**Task instructions**
From the vaccine news report below, set down word for word the passage that begins at the words "CALGARY (CityNews) —" and stops after "to societal roles.".

CALGARY (CityNews) — Health Canada vaccine data reflects a considerable gender divide in getting vaccinated, with more women choosing to get vaccinated.
“It really starts to show up in the younger population, the most pronounced being perhaps the 40 years old group, where it is almost 10 per cent higher in the females than males,” said Blake Schaffer, an assistant professor in the Department of Economics at the University of Calgary. “It is too early to determine whether this is an early sign of some sort of vaccine hesitancy difference between the sexes, but we can also attribute some of this to, right now, who is eligible at this point.”
Sociologists say the reason behind this gender divide may be attributed to societal roles.
“More women in this age group being concentrated in caregiving roles, whether its in healthcare or at home,” said Pallavi Banerjee, an associate professor of sociology at the University of Calgary. “And, public opinion shows that women are more likely to take more precautions around COVID. And a Gallup Poll survey shows that men believe in individual choice and they think that vaccines should be an individual choice, it’s not about public health.”
On the other hand, data researchers say it’s just a matter of convenience, not a gender preference.

Stored data:
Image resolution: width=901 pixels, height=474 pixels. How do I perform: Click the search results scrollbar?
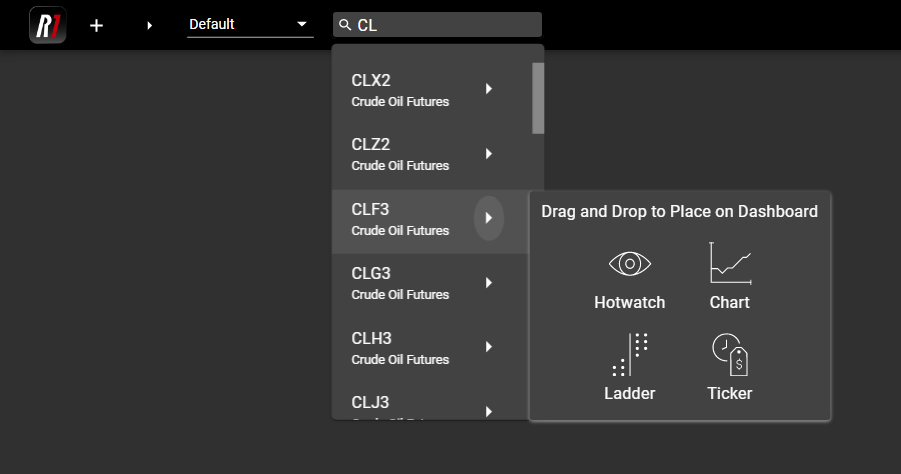coord(538,98)
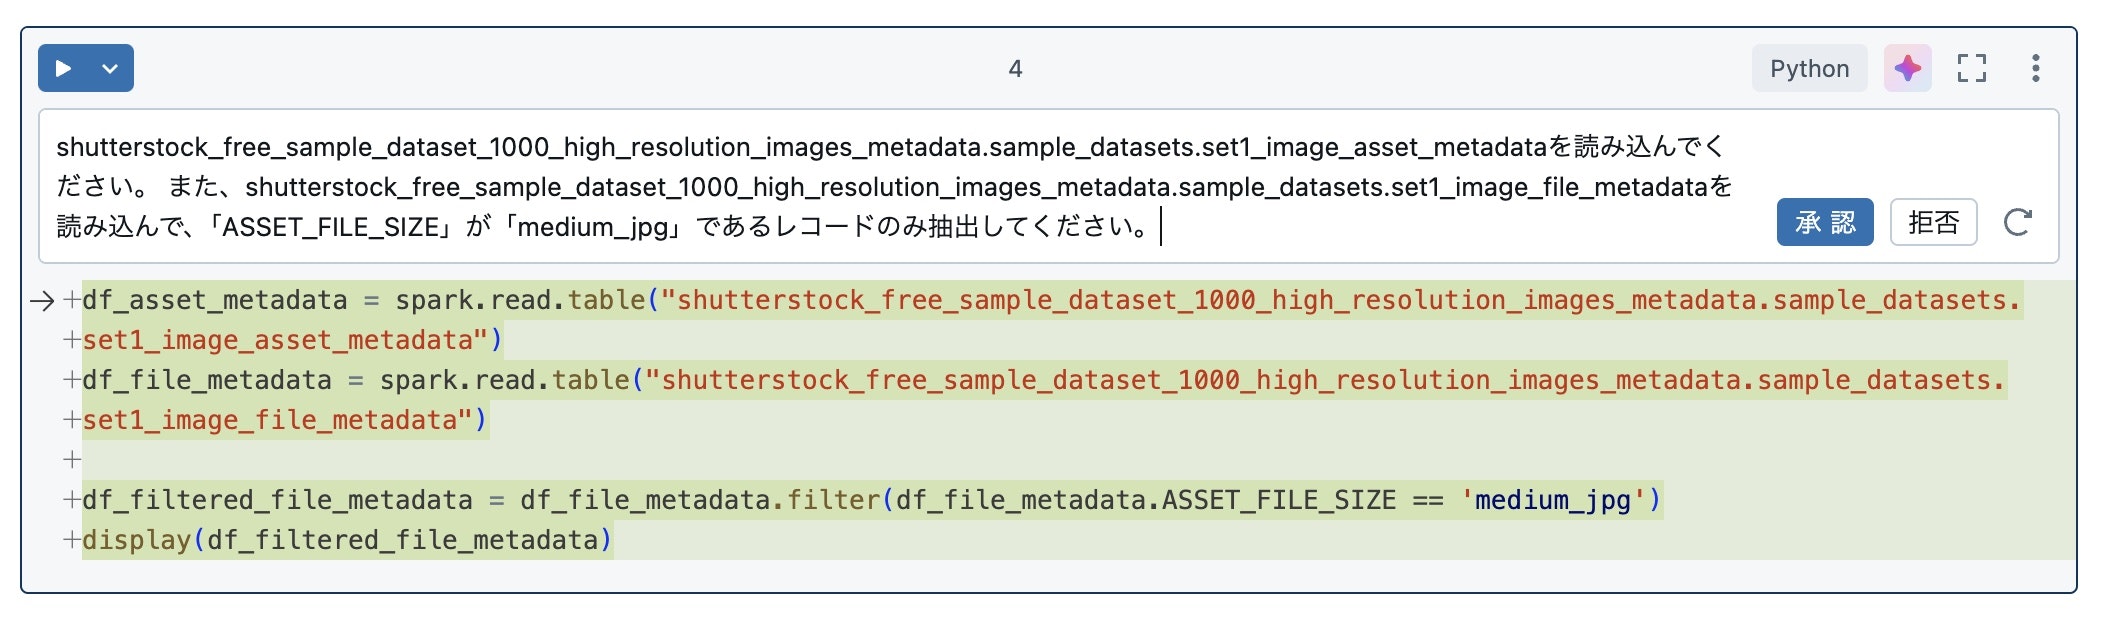Screen dimensions: 2104x618
Task: Open the Python language selector
Action: click(x=1808, y=69)
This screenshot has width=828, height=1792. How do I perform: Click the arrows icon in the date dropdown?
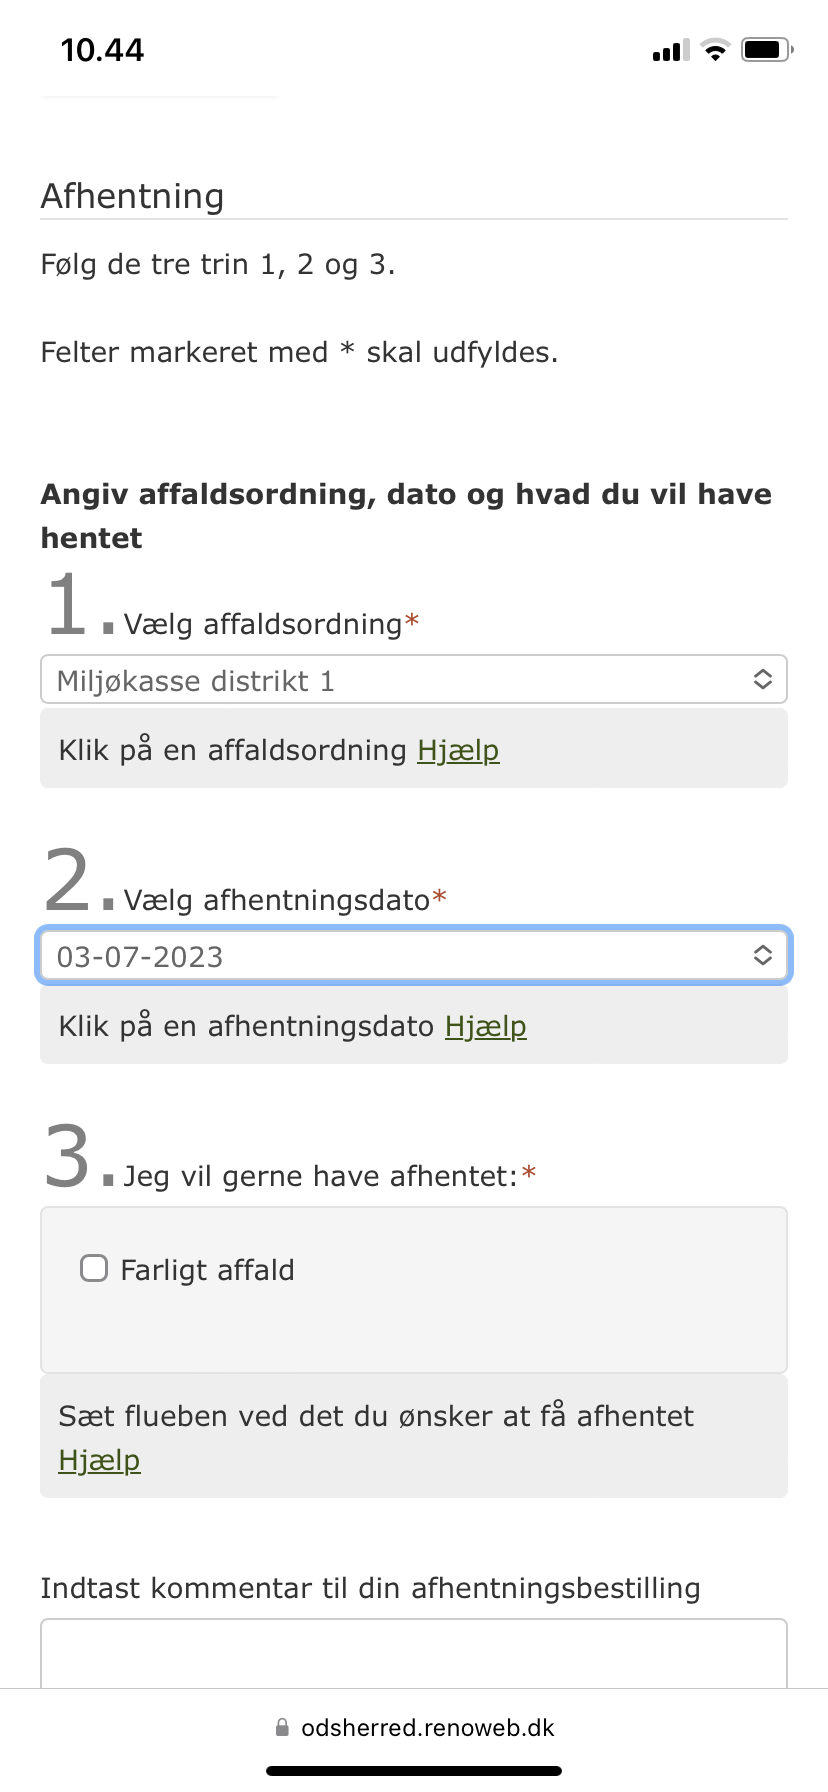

**Answer to the exercise**
CALGARY (CityNews) — Health Canada vaccine data reflects a considerable gender divide in getting vaccinated, with more women choosing to get vaccinated.
“It really starts to show up in the younger population, the most pronounced being perhaps the 40 years old group, where it is almost 10 per cent higher in the females than males,” said Blake Schaffer, an assistant professor in the Department of Economics at the University of Calgary. “It is too early to determine whether this is an early sign of some sort of vaccine hesitancy difference between the sexes, but we can also attribute some of this to, right now, who is eligible at this point.”
Sociologists say the reason behind this gender divide may be attributed to societal roles.